**** Testo fornito ****

L’azienda Foodora GmbH – nata in Germania nel 2014 – fornisce un servizio on-demand di consegna cibo a domicilio in vari paesi europei, connettendo gli utenti ai ristoranti della zona attraverso una piattaforma digitale e impiegando lavoratori che stabiliscono la propria disponibilità oraria attraverso un’app. Nel caso specifico è quindi scorretto parlare di economia della condivisione (sharing economy): non c’è niente di condiviso, non il pasto né il mezzo di trasporto utilizzato per le consegne; non si tratta di monetizzare risorse sottoutilizzate o non utilizzate – come nel caso di Airbnb o Blablacar – e l’unico punto di contatto con queste aziende è l’utilizzo di piattaforme digitali per lo svolgimento delle proprie attività.

**** Righe fornite ****

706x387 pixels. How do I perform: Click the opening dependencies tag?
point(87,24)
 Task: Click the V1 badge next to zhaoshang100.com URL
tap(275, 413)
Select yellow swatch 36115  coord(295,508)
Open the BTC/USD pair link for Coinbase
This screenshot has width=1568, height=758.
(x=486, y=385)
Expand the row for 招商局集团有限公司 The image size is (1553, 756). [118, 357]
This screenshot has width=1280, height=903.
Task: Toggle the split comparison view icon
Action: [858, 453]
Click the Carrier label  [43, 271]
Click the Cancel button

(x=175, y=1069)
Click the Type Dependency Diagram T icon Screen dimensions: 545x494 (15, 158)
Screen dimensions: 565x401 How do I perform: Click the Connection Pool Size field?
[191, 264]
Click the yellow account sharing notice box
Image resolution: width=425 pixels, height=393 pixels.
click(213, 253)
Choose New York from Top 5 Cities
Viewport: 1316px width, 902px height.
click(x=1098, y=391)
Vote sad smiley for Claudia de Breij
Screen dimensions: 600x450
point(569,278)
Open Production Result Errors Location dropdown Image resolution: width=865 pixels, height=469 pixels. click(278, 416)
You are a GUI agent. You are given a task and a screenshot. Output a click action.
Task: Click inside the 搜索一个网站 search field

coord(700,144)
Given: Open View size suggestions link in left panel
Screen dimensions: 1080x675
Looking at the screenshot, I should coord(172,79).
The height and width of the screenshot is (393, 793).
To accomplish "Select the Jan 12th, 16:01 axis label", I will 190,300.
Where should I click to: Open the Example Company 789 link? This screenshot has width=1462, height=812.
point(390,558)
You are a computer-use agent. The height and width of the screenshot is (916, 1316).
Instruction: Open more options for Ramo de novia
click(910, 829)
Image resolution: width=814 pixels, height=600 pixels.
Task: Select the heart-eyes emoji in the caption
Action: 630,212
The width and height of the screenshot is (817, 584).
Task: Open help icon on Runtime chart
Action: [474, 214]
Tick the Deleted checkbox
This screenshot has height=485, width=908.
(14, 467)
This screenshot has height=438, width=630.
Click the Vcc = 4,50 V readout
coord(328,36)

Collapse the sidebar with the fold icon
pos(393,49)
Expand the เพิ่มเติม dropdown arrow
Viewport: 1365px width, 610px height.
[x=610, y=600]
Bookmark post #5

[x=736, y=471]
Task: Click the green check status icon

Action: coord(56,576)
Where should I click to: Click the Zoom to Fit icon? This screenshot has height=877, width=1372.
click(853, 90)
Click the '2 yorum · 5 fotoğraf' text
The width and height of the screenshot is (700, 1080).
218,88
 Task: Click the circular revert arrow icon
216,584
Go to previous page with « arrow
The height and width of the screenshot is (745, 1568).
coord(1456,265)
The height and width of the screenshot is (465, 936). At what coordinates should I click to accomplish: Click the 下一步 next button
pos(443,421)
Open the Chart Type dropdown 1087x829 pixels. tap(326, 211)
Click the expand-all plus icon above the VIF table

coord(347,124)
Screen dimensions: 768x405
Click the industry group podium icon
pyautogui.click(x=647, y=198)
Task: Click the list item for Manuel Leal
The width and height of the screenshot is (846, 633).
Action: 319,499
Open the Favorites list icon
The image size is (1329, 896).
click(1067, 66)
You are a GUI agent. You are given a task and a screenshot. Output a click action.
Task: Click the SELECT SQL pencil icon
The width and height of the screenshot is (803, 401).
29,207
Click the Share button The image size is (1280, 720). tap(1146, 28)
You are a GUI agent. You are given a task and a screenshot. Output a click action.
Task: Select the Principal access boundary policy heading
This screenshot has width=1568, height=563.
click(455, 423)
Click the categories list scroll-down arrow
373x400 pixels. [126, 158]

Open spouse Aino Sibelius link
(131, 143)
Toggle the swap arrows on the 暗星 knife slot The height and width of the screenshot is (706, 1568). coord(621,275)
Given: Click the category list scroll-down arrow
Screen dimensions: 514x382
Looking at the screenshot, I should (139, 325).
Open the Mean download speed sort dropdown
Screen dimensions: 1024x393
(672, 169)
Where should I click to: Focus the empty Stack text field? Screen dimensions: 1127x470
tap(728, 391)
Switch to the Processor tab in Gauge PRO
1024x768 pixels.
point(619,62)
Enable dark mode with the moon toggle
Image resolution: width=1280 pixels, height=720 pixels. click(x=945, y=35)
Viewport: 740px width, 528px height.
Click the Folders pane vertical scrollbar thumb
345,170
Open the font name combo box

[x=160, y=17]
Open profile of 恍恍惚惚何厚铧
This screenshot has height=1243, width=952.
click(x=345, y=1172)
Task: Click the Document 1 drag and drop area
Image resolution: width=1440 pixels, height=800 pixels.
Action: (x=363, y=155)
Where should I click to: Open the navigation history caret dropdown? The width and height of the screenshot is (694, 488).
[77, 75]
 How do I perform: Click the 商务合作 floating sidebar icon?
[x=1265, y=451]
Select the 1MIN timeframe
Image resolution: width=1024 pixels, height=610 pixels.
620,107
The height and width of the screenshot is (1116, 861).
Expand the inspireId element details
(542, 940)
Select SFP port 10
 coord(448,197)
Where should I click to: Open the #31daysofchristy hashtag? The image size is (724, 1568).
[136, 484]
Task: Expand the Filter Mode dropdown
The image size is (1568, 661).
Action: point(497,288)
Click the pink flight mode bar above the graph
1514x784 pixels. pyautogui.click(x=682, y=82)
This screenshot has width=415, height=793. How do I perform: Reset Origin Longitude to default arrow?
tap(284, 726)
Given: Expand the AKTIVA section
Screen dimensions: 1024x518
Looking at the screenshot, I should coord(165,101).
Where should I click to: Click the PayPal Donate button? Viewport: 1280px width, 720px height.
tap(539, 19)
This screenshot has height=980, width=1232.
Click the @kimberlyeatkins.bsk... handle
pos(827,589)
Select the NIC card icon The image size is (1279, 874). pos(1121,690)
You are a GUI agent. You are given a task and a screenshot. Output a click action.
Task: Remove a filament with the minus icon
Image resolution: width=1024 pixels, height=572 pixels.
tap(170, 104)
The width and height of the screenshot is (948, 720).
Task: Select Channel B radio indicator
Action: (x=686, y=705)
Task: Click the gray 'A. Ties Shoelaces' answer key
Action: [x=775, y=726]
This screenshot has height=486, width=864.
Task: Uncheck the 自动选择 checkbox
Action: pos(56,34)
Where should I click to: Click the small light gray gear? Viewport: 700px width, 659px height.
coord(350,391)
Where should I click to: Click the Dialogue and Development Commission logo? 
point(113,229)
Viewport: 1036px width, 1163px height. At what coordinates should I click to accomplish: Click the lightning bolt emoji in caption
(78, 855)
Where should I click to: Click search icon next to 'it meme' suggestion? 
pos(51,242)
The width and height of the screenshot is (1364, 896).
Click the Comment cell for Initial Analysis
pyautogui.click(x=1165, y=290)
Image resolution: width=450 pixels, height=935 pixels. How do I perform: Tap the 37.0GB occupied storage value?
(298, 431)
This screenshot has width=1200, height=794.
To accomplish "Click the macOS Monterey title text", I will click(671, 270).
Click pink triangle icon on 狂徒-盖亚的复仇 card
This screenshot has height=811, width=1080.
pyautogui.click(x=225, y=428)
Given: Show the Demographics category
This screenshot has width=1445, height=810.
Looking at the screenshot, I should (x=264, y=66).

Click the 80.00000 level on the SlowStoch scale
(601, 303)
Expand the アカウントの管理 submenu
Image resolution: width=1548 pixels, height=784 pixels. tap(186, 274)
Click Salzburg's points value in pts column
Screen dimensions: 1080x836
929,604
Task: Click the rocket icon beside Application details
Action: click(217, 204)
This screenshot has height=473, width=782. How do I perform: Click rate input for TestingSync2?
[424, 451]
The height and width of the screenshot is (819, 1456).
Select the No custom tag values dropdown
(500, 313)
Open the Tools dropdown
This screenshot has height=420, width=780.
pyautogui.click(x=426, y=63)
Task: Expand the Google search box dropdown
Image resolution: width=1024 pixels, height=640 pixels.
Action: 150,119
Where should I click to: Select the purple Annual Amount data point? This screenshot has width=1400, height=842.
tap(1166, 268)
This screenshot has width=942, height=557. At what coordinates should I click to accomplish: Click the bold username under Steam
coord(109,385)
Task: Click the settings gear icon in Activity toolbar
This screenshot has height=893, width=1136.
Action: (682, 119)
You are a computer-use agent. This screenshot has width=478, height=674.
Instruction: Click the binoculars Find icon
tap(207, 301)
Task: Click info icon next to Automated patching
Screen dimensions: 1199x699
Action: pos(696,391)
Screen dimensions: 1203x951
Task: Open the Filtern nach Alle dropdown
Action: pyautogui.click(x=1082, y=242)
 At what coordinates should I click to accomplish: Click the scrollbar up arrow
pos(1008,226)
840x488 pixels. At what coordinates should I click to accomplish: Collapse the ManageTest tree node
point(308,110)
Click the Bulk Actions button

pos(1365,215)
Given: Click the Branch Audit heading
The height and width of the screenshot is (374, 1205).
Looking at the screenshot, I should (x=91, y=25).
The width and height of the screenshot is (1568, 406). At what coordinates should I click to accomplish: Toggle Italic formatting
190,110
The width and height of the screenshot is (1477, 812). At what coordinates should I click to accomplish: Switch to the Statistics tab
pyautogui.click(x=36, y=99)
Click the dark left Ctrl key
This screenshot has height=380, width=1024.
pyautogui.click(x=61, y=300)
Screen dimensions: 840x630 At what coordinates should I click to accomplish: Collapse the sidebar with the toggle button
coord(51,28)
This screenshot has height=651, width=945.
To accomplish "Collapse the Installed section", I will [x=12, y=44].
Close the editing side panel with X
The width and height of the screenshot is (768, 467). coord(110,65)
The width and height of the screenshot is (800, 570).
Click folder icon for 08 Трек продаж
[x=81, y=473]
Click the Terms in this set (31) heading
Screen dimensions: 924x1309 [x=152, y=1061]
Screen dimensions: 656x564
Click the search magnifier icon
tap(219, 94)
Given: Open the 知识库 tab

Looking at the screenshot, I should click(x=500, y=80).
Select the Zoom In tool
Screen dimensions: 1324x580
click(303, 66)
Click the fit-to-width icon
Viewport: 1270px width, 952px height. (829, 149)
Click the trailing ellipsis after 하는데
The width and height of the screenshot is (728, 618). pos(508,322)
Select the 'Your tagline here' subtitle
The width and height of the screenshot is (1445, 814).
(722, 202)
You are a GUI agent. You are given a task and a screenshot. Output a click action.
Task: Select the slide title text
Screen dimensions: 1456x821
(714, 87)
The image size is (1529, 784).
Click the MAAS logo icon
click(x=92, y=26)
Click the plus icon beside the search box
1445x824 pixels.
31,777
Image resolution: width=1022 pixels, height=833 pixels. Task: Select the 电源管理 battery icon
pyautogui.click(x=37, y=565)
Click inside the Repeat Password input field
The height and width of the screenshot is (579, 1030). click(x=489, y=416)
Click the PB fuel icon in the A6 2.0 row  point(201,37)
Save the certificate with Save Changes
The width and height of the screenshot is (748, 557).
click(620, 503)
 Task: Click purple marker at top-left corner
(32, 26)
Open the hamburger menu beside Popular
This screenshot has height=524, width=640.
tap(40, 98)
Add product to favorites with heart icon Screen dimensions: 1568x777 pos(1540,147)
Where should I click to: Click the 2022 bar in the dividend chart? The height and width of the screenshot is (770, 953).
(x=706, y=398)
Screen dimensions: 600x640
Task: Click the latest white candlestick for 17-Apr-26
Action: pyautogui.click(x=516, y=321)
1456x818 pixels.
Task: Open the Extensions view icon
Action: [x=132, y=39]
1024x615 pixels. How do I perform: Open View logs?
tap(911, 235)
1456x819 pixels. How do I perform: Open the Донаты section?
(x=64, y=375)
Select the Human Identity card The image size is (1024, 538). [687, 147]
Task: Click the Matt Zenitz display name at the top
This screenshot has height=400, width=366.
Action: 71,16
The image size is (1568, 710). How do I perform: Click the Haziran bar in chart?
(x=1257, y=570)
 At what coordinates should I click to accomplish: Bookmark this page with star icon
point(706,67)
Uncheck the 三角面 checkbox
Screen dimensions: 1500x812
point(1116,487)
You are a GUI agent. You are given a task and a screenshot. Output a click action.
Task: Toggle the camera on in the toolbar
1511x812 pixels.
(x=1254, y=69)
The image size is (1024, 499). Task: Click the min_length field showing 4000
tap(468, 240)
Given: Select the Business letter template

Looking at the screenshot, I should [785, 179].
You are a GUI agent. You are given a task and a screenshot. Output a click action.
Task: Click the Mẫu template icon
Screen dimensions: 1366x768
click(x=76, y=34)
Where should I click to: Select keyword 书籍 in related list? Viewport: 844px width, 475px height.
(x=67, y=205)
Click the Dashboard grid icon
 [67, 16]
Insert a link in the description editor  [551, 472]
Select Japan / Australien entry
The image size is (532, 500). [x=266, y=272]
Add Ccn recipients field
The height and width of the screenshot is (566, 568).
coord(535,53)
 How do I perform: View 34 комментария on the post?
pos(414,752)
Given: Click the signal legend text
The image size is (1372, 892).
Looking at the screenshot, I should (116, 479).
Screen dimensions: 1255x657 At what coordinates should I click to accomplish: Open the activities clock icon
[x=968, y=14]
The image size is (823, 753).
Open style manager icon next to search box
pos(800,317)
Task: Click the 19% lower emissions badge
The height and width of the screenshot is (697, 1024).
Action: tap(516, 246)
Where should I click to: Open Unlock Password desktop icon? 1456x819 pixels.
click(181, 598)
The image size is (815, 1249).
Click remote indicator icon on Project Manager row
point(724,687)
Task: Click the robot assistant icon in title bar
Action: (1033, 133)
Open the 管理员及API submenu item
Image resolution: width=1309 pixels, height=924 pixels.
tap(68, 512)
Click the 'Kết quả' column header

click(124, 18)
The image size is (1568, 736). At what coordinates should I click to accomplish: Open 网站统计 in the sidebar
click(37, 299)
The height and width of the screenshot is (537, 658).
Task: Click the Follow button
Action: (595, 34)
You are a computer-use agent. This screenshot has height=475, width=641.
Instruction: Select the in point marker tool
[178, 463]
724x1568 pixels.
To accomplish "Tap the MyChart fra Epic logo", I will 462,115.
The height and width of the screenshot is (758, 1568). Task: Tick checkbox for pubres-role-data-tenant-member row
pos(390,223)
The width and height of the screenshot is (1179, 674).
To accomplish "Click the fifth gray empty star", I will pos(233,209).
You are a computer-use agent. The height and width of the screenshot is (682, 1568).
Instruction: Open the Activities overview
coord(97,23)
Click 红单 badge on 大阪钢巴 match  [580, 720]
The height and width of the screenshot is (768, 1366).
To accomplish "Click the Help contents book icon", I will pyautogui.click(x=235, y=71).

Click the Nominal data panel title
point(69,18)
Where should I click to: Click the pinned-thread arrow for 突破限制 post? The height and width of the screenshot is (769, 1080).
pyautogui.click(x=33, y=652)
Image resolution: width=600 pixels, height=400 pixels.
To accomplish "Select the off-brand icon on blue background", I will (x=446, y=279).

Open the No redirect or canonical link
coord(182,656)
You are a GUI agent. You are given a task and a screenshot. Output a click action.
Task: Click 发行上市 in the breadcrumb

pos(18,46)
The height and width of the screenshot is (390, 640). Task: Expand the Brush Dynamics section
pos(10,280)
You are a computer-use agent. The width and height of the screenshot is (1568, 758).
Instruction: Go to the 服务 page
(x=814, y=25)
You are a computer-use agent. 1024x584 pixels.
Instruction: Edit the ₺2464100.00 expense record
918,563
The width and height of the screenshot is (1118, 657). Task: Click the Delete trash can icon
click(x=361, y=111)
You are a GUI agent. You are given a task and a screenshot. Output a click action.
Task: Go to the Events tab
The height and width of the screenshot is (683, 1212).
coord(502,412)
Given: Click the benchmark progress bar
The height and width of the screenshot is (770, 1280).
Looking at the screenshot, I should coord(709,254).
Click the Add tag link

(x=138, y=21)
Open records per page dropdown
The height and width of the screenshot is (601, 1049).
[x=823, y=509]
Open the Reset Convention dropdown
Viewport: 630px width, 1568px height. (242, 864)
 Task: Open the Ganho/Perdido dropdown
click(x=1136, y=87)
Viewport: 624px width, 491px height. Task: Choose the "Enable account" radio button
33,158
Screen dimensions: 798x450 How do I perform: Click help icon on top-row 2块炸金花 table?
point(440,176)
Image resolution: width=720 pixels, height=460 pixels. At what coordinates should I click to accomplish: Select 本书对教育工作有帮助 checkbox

****

Cose da fare:
A: Secondo il testo su Foodora, in che anno è nata l'azienda?
B: Scrivi il seguito del testo su Foodora, partendo dopo la sua ultima frase.

Ecco le risposte:
A: Nel 2014.

B:
Quando ci si riferisce a imprese come Foodora – Deliveroo e JustEat, per rimanere nel settore della logistica della ristorazione, oppure a grandi realtà come Uber, Mechanical Turk o Task Rabbit è dunque più corretta l’espressione gig economy: nella vulgata economica si tratta di un ambiente economico che genera “lavoretti”, dal momento che le aziende usufruiscono di “collaboratori” per lo svolgimento di mansioni a breve termine e ad alto tasso di intermittenza; si tratta di un settore in cui il “collaboratore” offre una prestazione di sé e un vero e proprio spettacolo, nel senso che esibisce il logo dell’azienda durante lo svolgimento dell’attività lavorativa in un flusso pubblicitario costante verso l’esterno1.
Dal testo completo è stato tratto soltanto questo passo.